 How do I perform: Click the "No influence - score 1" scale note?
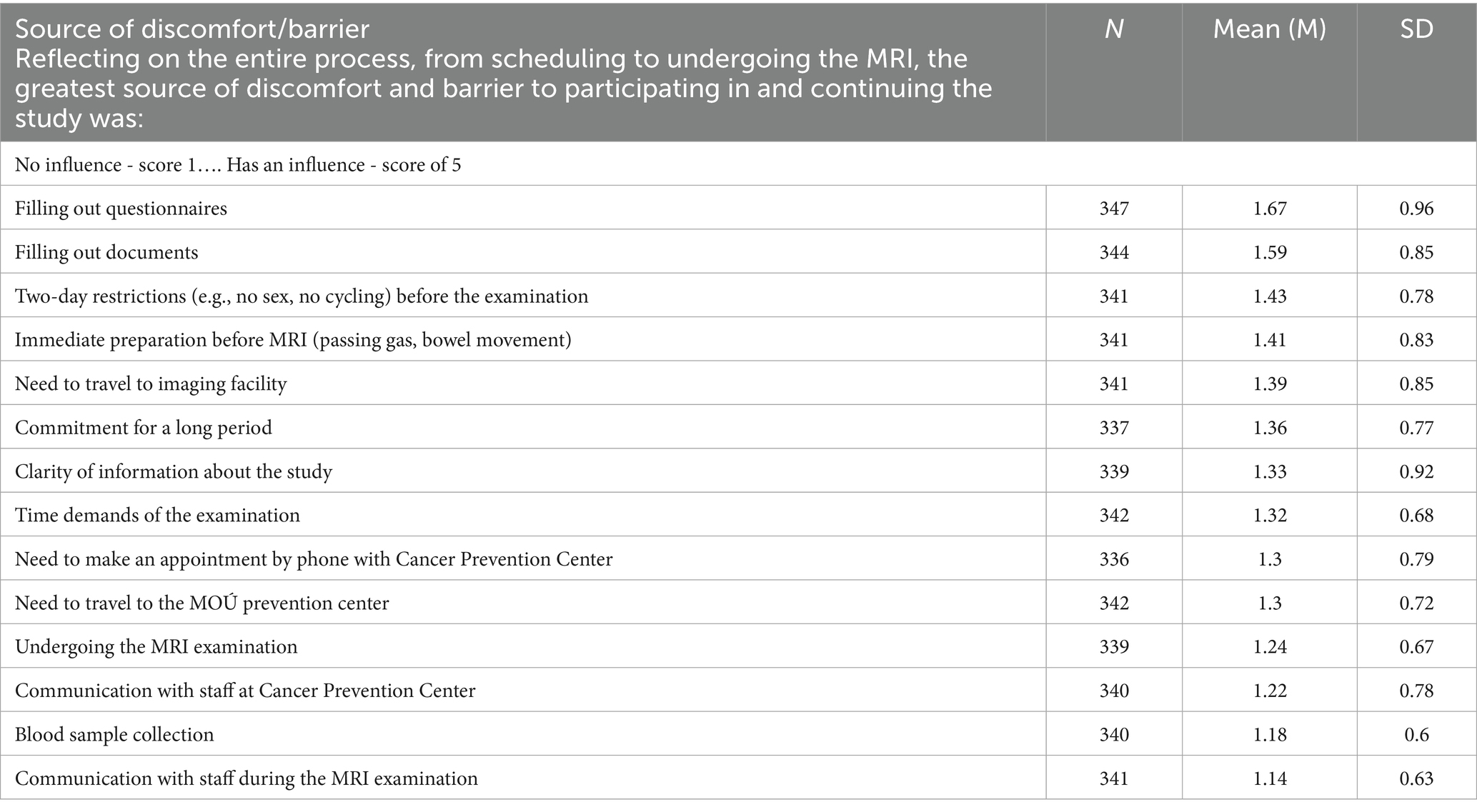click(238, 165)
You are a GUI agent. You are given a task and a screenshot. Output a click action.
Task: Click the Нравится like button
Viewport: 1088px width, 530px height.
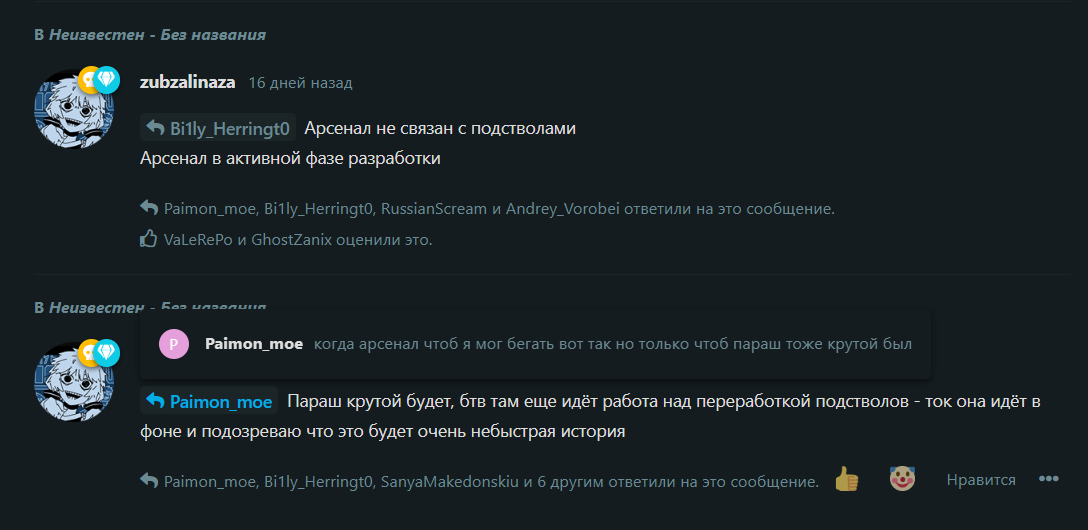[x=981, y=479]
= = = = = = =
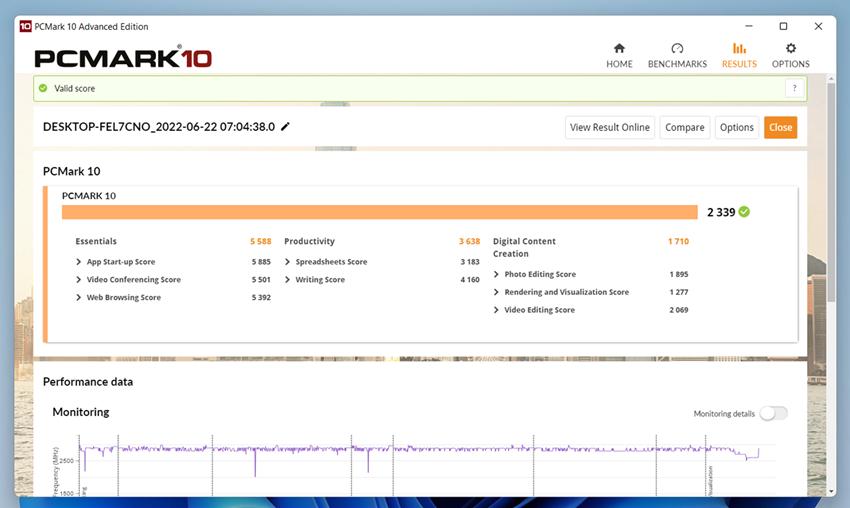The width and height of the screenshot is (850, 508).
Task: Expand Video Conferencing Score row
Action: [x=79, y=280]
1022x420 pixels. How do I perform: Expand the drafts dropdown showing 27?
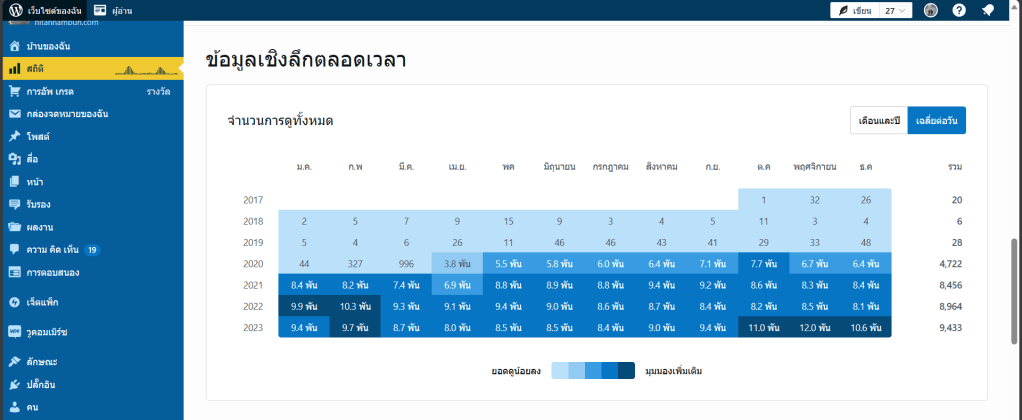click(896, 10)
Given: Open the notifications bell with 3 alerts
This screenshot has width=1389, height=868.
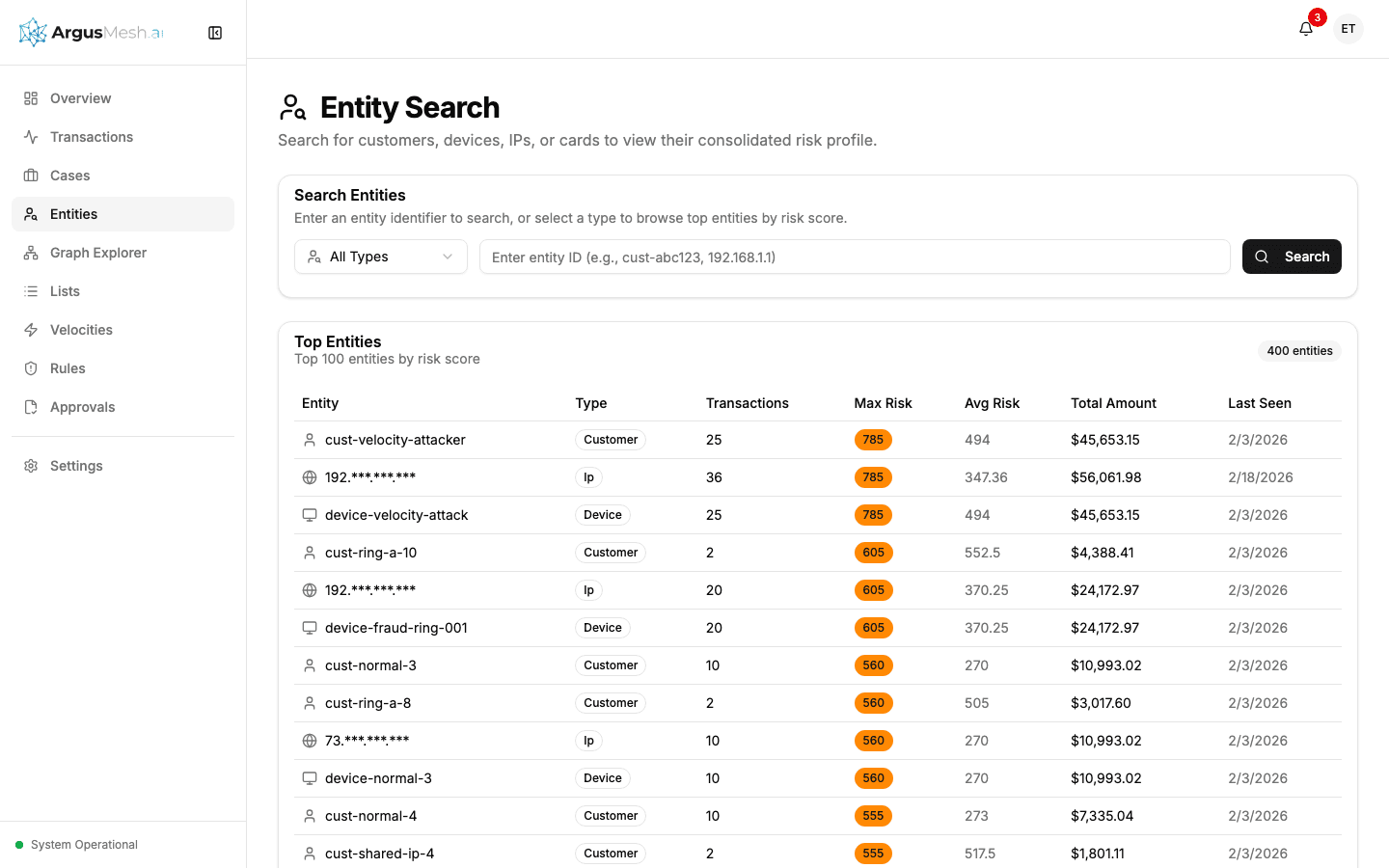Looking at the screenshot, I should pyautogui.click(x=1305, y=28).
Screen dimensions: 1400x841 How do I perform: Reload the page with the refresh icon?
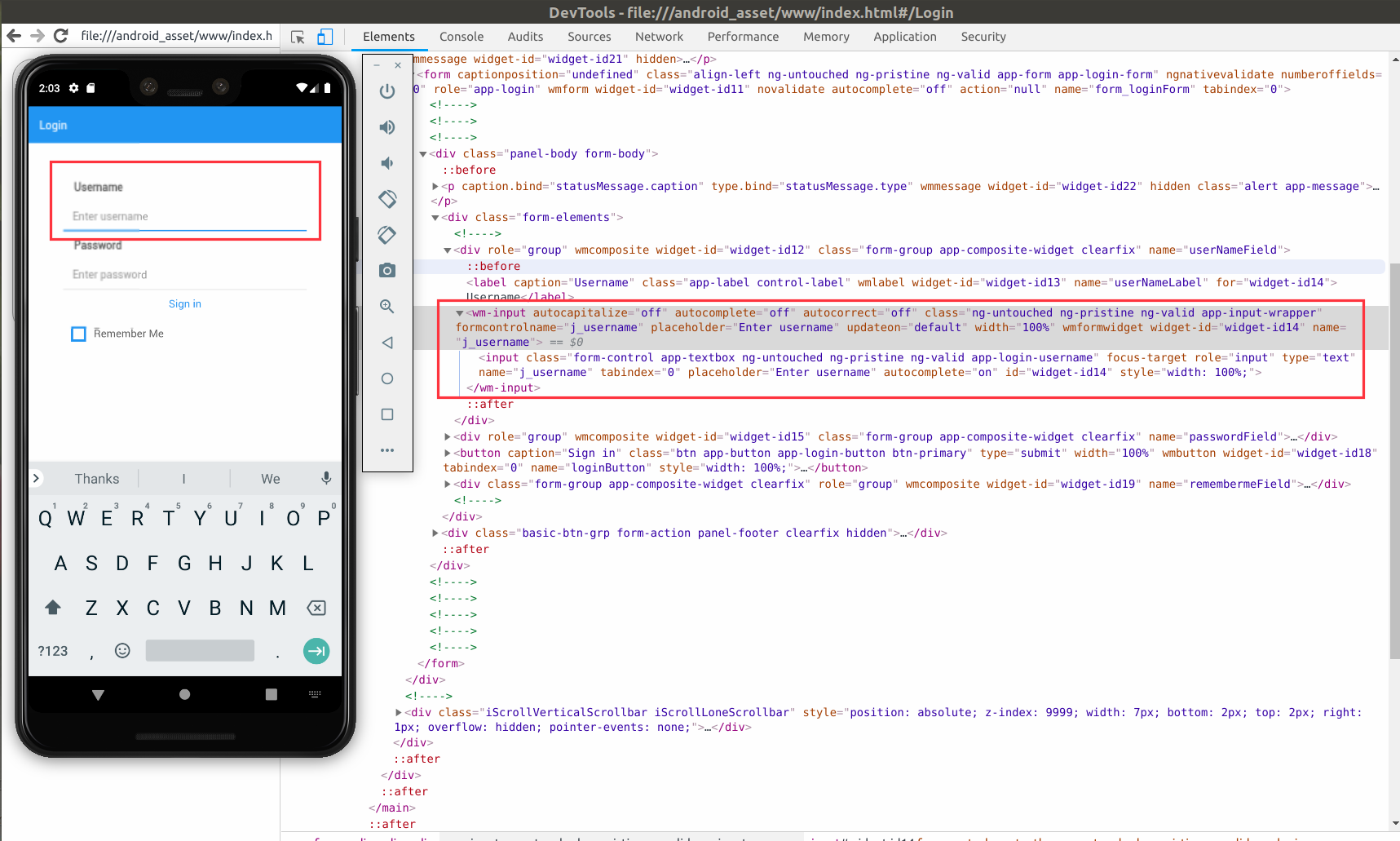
= = = = = = =
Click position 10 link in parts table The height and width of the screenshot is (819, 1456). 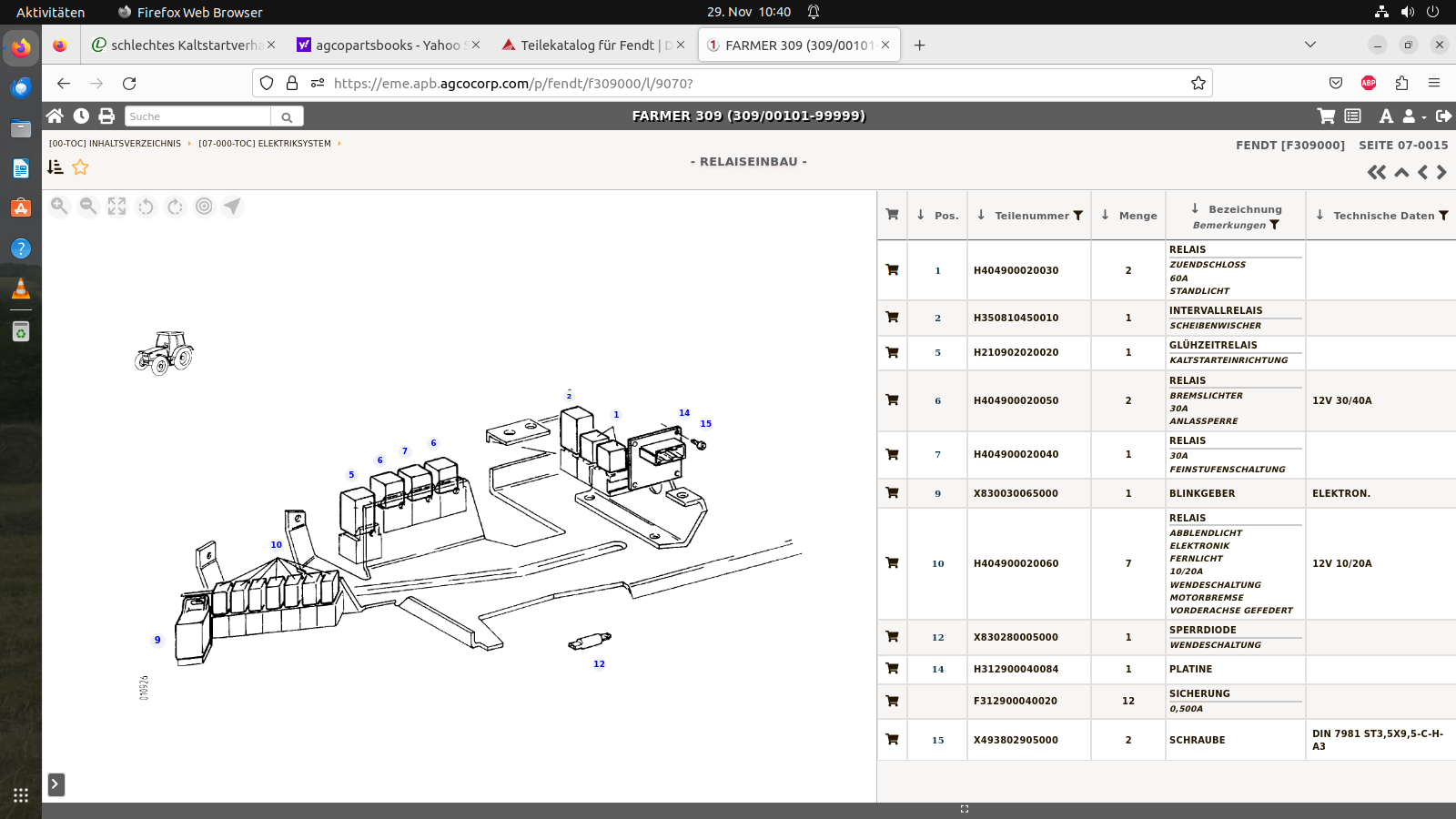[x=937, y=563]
= = = = = = =
For the material above, give again only the lines starting at the line that contains "This screenshot has width=1389, height=868." and ending at the line that contains "Screen dimensions: 1400x841". Pictures do not belong in the copy.

This screenshot has width=1389, height=868.
Looking at the screenshot, I should pyautogui.click(x=1305, y=28).
Screen dimensions: 1400x841 How do I perform: Reload the page with the refresh icon?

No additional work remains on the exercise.